Oregon’s ski industry has been thrown into turmoil following a 2014 decision by the Oregon Supreme Court in a case involving Mt. Backelor. | Photo: Mike Frohmader

Next door in Idaho, the State Supreme Court issued a decision in Milus v. Sun Valley, which upended decades of precedent around the duties of ski areas and the inherent risks of skiing. The majority opinion, released in June 2025, established that ski areas are held to the standard of care of an ordinarily prudent person when carrying out the duties set forth in state law. These duties include things like marking snowmaking equipment and providing a trail map, and were previously held to no standard. The problem is, figuring out what the standard of an ordinarily prudent person is with regard to ski areas may take several more lawsuits to determine, and those lawsuits may have a similar effect on the insurance industry.
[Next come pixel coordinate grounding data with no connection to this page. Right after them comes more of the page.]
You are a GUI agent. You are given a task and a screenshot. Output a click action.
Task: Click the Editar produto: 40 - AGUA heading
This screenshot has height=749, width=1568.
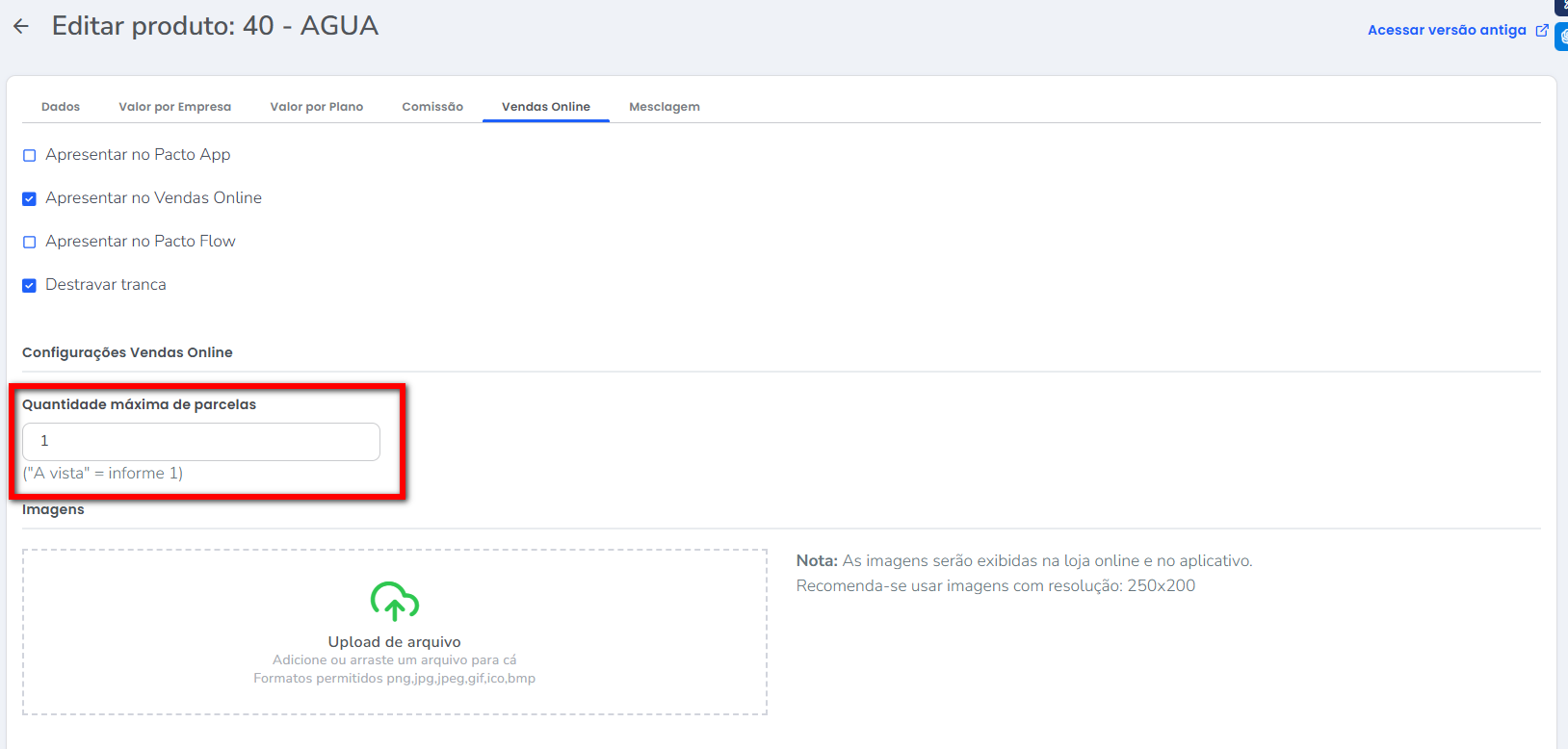click(215, 26)
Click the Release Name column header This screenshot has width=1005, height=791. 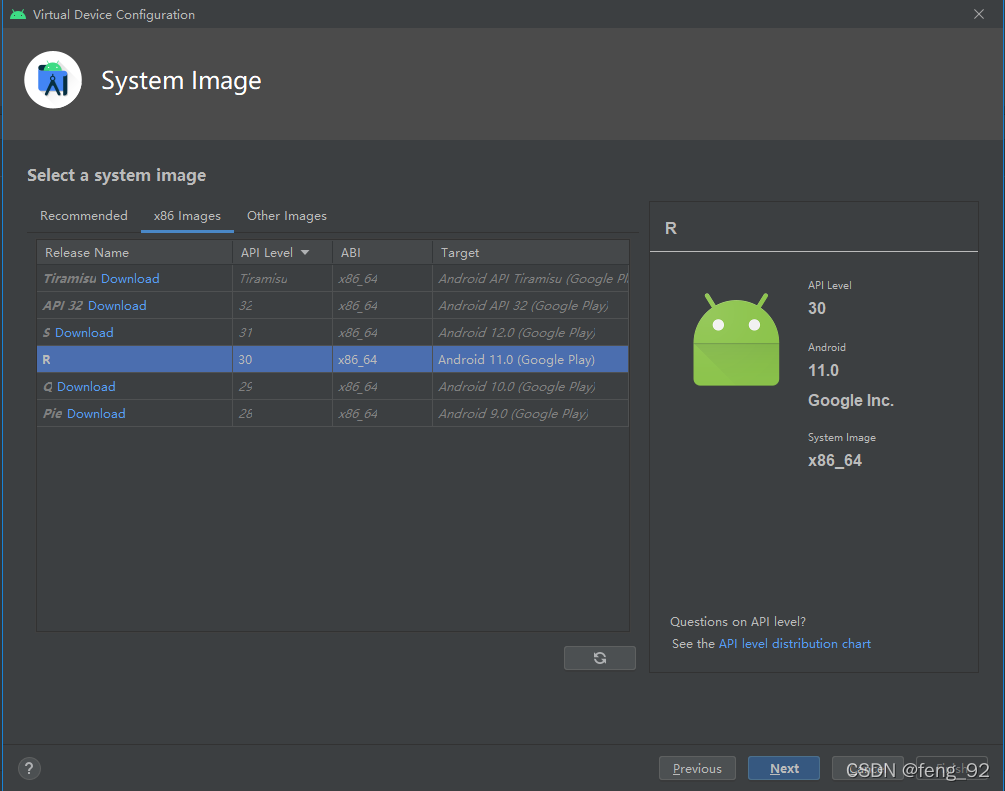pos(90,252)
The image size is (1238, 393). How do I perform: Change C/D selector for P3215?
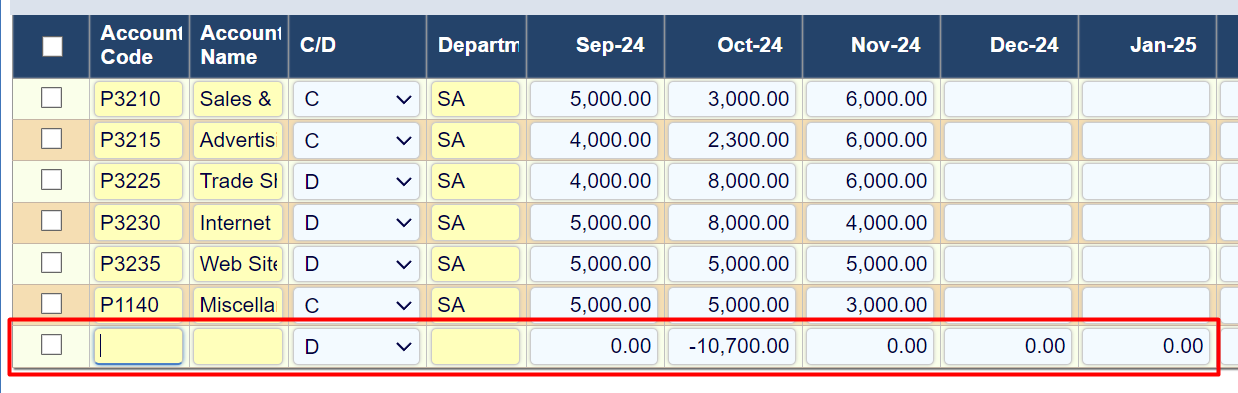click(x=357, y=140)
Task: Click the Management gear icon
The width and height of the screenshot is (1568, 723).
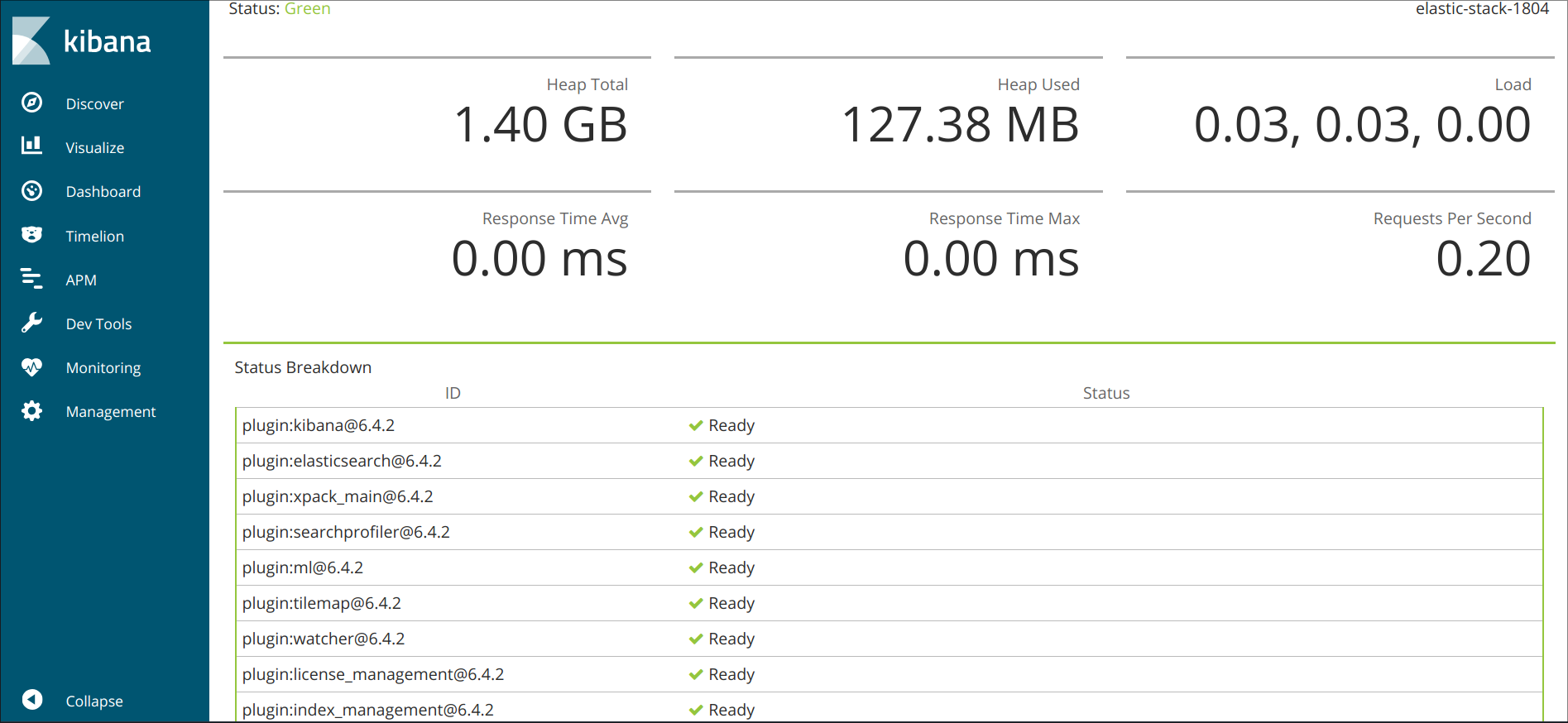Action: click(31, 411)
Through higher insurance premiums or the potential for massive lawsuits, small ski areas in Idaho are facing enormous challenges in the coming years.

Alongside the Executive and the Legislative branches, the Judicial Branch of a state or the Federal government plays an important role in interpreting laws. State legislatures write laws establishing responsibilities for skiers and ski areas, but how those laws are interpreted comes through a series of cases argued in court. Lawsuits involving ski areas often follow terrible accidents involving death or serious injury, and that can make it difficult to consider abstract legal arguments about what ski areas are required to do under the law, and what they can be sued for. With an injury rate close to playing football, but an average age much higher than your typical football player, skiing has always relied on strong legal protections to ensure its survival as an industry. Now, as precedent changes in Colorado, Oregon, Idaho, and other states across the country, both skiers and ski areas will have to take a serious look at the risks inherent to skiing and what a changing legal environment means for the future.